Altor shareholders revolt against Soon-Shiong buyout

Patrick Soon-Shiong and one of his umbrella corporations, NantCell, announced a deal to buy Altor Biosciences yesterday. But minority shareholders are poised to stage a revolt and block the deal.

Two former directors—Adam Waldman, founder of the Endeavor Group, a D.C. consultancy, and C. Boyden Gray, former White House counsel—this month sued Patrick Soon-Shiong and NantCell and now plan to seek a court order to scuttle the deal, Waldman said in an interview.

Soon-Shiong, a billionaire biotech mogul, owns 51.4% of Altor and became chair of the company in April last year. He started accumulating his stake in 2015.

Under the merger agreement, NantCell would buy Altor—and its cancer pipeline—at what Waldman and Gray claim is a “low-ball” amount. The Altor assets would beef up NantCell for an IPO, they say. On its own, NantCell's leading asset is the once-failed Amgen pancreatic cancer candidate ganitumab, which it obtained in 2015.

The sale contradicts Altor's previous statements, the lawsuit states. Earlier this year, Altor told shareholders it planned to gun for its own IPO before 2018.

“After years of informing plaintiffs that Altor would be preparing for an IPO, Altor made defendant Soon-Shiong’s true intentions apparent in April 2017—to acquire Altor in its entirety and squeeze out its minority stockholders," the lawsuit alleges.

Altor works on cytokine-based immunotherapeutics for cancer and infectious diseases, and last month, it won a fast-track designation from the FDA for its midstage interleukin-15 (IL-15) agonist complex, ALT-803 as a treatment for non-muscle invasive bladder cancer.

NantCell agreed to buy Altor for $2 a share, with an extra $4 per share in contingent value rights attached to certain milestones. The complaint asserts that the company is worth more, given ALT-803's new fast-track status, which usually boosts a company’s worth in itself, and the fact that it is poised to move into phase 3 testing with a cancer candidate.

The deal values Altor at $290 million, Waldman says, calling that figure "outrageous," given the prices on recent biotech buyouts. The lawsuit alleges that Soon-Shiong, to win the board votes necessary to approve the deal, offered directors jobs, "equity positions and options packages totaling tens of millions of shares in the new entity.”

“Altor’s insiders ... led by majority shareholder Soon-Shiong, have conspired to set for themselves a fire-sale price for the company," the complaint says, "...in which they will reap all the benefits at the expense of Plaintiffs and Altor’s other minority stockholders in violation of their fiduciary duties.”

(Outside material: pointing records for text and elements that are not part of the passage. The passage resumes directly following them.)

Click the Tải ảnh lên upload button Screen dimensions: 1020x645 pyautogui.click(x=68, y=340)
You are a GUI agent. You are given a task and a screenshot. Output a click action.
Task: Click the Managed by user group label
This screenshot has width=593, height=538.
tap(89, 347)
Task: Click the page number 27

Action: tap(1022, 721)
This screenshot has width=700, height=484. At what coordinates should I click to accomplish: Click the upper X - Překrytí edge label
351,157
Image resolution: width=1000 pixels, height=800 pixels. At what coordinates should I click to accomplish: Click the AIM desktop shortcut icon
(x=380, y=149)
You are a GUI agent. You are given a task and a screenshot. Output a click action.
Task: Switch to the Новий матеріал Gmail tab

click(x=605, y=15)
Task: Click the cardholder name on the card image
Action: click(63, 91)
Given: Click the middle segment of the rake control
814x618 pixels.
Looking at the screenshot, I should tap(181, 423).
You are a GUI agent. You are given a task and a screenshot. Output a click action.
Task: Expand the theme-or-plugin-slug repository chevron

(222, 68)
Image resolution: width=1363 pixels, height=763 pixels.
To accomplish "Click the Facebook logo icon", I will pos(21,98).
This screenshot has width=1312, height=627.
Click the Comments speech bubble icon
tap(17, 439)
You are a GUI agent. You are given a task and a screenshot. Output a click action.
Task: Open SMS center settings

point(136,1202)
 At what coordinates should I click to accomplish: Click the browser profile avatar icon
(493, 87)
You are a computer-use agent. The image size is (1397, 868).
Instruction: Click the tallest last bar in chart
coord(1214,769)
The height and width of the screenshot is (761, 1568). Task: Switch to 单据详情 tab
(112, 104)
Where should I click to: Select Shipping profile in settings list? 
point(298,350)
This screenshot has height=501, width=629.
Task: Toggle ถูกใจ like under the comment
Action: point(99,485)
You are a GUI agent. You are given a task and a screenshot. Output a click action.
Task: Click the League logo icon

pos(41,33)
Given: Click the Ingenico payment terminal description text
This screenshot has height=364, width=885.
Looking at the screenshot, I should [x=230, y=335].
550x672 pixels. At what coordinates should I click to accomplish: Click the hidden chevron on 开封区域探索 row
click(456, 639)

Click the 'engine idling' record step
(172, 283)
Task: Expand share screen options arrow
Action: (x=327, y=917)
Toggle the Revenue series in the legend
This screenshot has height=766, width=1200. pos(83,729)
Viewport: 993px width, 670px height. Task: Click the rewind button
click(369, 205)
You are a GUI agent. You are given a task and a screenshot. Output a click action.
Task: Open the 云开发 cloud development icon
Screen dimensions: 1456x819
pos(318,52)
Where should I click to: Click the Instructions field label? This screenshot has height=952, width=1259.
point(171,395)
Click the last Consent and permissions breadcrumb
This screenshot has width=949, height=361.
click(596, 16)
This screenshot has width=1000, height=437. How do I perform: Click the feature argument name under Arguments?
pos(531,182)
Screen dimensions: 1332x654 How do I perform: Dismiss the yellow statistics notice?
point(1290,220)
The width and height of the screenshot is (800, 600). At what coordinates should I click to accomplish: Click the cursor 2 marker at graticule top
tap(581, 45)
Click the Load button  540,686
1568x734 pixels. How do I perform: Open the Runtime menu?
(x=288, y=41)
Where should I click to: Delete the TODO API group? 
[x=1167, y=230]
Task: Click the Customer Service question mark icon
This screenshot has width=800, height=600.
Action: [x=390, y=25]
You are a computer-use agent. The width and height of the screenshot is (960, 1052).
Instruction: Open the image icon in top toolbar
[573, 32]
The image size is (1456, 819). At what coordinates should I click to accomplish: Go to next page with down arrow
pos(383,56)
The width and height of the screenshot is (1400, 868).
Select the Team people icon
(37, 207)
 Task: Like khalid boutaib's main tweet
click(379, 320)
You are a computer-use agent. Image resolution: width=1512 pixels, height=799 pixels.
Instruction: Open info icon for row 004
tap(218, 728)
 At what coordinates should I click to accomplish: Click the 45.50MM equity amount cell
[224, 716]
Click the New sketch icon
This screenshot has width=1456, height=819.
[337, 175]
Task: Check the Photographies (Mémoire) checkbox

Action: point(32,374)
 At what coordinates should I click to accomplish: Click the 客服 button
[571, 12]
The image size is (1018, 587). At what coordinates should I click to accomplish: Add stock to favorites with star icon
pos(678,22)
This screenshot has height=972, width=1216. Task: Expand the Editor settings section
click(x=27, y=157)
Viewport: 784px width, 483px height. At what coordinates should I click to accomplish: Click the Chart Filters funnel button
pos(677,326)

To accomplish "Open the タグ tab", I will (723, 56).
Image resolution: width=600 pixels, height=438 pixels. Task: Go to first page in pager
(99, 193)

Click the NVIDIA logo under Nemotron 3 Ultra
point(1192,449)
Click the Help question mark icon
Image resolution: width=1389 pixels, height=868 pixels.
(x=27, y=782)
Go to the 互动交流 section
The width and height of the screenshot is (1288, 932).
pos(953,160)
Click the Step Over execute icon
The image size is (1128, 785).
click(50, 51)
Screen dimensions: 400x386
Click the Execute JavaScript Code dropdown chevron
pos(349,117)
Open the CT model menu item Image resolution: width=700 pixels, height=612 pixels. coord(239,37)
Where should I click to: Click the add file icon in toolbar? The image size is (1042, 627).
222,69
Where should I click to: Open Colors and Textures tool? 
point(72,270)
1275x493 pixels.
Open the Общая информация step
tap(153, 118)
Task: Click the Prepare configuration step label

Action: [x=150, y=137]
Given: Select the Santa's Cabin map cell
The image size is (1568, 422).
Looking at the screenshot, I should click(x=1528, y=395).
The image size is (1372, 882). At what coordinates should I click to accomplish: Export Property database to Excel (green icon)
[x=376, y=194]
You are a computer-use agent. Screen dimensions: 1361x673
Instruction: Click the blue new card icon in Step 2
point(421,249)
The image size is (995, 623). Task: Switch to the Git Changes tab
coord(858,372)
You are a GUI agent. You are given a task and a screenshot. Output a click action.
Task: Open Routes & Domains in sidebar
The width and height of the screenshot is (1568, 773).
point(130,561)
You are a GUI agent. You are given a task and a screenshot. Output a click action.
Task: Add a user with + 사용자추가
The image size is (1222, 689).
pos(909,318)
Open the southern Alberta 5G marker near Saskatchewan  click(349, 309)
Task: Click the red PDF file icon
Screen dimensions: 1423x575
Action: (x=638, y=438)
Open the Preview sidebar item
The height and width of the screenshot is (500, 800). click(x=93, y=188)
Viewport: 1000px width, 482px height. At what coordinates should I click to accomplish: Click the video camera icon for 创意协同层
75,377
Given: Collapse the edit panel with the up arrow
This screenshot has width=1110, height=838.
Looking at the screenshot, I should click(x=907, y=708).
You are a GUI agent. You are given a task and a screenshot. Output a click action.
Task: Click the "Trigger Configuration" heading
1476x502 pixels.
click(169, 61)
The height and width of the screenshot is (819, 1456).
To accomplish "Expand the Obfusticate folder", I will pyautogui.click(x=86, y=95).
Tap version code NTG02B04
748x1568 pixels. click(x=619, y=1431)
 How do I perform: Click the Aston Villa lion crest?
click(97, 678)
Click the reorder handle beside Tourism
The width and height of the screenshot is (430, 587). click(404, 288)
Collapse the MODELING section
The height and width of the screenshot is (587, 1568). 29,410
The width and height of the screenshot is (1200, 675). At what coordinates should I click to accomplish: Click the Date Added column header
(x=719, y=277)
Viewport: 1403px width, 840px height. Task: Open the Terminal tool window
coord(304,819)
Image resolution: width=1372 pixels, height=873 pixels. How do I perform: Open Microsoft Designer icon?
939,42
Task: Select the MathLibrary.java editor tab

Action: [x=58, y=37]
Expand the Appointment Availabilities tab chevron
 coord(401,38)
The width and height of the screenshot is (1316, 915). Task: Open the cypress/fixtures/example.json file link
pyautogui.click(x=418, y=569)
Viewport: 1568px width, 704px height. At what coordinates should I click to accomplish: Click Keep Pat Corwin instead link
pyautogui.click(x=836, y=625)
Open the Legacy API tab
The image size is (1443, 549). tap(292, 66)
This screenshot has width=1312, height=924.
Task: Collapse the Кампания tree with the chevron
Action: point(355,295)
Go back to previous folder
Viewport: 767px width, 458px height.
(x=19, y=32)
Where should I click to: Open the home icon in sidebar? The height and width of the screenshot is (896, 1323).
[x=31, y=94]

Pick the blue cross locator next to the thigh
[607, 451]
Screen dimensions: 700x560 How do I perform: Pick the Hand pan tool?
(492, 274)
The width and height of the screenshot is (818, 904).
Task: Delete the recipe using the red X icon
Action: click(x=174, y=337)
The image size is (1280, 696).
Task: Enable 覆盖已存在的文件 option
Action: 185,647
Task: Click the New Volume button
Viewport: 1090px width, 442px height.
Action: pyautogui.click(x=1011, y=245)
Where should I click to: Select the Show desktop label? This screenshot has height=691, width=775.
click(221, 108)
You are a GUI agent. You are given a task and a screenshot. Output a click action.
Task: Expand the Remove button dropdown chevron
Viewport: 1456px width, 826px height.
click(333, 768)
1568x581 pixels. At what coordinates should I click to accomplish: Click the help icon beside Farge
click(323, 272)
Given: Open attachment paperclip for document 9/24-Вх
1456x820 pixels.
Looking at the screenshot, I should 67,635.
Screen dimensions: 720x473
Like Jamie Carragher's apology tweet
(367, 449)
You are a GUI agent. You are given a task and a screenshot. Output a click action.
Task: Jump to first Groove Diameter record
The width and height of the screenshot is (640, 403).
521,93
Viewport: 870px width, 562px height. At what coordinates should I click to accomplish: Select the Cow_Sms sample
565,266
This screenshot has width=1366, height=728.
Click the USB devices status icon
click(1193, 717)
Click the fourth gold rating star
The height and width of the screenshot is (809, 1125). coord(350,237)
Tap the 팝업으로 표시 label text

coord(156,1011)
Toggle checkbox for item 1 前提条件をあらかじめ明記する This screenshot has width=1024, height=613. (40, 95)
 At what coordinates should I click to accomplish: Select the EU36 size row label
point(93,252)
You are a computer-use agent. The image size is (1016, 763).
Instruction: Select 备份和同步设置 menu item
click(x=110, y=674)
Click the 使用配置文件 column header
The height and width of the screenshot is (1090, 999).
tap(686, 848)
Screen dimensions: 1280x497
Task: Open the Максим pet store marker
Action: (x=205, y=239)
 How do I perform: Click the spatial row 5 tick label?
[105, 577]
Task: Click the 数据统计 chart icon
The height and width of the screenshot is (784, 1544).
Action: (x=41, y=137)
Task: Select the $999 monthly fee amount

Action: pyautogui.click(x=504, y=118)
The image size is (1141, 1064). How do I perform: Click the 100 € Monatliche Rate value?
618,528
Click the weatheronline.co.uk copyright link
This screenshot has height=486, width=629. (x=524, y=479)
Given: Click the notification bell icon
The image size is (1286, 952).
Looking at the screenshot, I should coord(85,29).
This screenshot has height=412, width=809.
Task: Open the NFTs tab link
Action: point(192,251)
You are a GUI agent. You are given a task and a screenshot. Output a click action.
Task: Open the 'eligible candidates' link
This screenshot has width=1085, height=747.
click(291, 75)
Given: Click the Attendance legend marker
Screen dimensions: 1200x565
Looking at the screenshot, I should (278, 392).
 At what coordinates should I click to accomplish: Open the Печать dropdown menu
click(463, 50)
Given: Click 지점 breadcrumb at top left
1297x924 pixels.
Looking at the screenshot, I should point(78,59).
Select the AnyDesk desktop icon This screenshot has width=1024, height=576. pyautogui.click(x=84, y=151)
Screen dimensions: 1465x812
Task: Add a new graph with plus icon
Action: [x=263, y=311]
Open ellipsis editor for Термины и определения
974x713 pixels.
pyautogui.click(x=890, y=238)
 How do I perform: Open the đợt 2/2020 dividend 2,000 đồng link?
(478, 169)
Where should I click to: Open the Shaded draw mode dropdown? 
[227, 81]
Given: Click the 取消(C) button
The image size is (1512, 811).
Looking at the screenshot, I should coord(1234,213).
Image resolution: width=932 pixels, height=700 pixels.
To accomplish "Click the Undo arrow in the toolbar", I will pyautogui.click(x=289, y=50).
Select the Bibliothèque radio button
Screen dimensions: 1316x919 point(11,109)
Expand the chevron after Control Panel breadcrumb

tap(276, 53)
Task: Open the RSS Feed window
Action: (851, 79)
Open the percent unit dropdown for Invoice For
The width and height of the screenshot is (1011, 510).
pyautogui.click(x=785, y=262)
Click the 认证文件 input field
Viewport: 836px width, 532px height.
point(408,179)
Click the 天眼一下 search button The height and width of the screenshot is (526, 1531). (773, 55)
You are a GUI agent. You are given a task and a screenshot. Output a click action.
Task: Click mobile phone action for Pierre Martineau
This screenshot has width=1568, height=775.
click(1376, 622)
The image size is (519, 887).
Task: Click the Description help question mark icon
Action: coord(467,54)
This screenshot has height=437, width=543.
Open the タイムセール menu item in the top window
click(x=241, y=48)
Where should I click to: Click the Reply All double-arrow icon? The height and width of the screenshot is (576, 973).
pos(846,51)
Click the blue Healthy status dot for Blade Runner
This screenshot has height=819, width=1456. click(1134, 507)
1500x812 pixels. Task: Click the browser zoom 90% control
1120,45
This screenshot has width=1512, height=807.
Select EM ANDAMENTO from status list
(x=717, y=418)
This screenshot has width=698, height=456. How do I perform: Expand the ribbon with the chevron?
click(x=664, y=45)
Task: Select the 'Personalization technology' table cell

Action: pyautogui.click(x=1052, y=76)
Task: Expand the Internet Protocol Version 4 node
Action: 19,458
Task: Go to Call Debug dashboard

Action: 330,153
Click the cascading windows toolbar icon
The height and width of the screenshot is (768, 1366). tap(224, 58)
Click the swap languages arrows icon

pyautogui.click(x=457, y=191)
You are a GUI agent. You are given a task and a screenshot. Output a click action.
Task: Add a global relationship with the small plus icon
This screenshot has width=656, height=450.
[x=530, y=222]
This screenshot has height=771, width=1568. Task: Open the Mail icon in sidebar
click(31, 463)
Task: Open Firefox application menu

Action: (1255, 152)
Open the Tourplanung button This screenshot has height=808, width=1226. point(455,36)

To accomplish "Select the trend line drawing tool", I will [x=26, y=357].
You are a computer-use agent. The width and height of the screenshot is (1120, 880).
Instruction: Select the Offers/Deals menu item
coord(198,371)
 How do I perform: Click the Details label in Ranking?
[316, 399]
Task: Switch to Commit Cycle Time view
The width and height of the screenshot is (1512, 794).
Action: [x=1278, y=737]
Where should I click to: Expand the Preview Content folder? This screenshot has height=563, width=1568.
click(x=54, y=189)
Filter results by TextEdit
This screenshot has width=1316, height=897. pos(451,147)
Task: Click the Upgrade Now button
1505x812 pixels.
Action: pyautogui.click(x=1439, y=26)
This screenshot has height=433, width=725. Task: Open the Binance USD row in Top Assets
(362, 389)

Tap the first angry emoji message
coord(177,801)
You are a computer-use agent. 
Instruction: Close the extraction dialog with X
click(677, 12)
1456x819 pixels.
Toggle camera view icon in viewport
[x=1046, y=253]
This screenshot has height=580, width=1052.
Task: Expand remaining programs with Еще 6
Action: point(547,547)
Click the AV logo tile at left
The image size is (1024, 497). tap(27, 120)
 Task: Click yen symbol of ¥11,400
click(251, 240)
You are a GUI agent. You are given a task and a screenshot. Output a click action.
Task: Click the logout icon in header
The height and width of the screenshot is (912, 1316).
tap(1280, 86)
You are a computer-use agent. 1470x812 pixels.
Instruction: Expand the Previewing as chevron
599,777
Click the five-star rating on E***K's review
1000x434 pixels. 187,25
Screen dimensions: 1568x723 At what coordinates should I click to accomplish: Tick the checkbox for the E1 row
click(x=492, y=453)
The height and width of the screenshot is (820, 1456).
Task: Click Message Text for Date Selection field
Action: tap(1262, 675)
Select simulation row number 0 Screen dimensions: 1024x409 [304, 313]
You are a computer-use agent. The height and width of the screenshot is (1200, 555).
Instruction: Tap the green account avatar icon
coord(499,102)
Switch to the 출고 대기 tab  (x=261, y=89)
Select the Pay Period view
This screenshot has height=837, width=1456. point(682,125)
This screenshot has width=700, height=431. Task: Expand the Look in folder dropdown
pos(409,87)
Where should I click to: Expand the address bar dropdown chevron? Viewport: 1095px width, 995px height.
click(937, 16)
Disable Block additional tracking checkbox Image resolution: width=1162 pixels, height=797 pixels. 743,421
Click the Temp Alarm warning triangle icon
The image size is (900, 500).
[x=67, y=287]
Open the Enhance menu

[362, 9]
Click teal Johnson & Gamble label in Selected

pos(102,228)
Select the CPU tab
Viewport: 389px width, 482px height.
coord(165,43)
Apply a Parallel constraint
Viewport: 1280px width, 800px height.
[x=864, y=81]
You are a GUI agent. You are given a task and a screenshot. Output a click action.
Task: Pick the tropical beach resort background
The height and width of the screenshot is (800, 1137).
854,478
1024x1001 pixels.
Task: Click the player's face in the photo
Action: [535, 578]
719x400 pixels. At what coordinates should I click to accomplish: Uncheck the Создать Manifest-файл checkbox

The plaintiffs also take issue with the cash-and-stock sale, saying there's no evidence NantCell shares are worth the amount the deal would require. The documents provided to shareholders include "no valuation analysis whatsoever to support the fairness of the merger consideration, or even how price was calculated or determined,” the lawsuit says.

Altor negotiated the deal, and even won Federal Trade Commission approval, before telling shareholders, the complaint says. According to the merger documents, filed as an exhibit to the legal complaint, the NantCell buyout was officially proffered in May. A term sheet for the merger came as early as February this year.

“Plaintiffs learned [of the deal] from Altor CFO Rick Greene, who disclosed Soon-Shiong’s plans to plaintiffs only after they confronted him with a one-page FTC / Hart-Scott-Rodino filing they discovered approving Soon-Shiong’s proposed acquisition of Altor,” the lawsuit claims.

Waldman says he and Gray will file for a temporary restraining order "and block this deal in Delaware Chancery Court.” Waldman is a minority shareholder, as well as a former member of its board and owns 1 million shares of Altor common stock, while Gray, also a minority shareholder and a former founding member of its board, owns 2 million.

Representatives of NantCell, NantHealth, NantWorks and NantKwest did not respond to requests for comment on the deal or the lawsuit's allegations.

Soon-Shiong has been under increasing pressure this year about some of his business conduct, with a series of reports from medical news site STAT and Politico alleging that he had been giving out millions of dollars for philanthropic causes, but then saw this money come back to his company.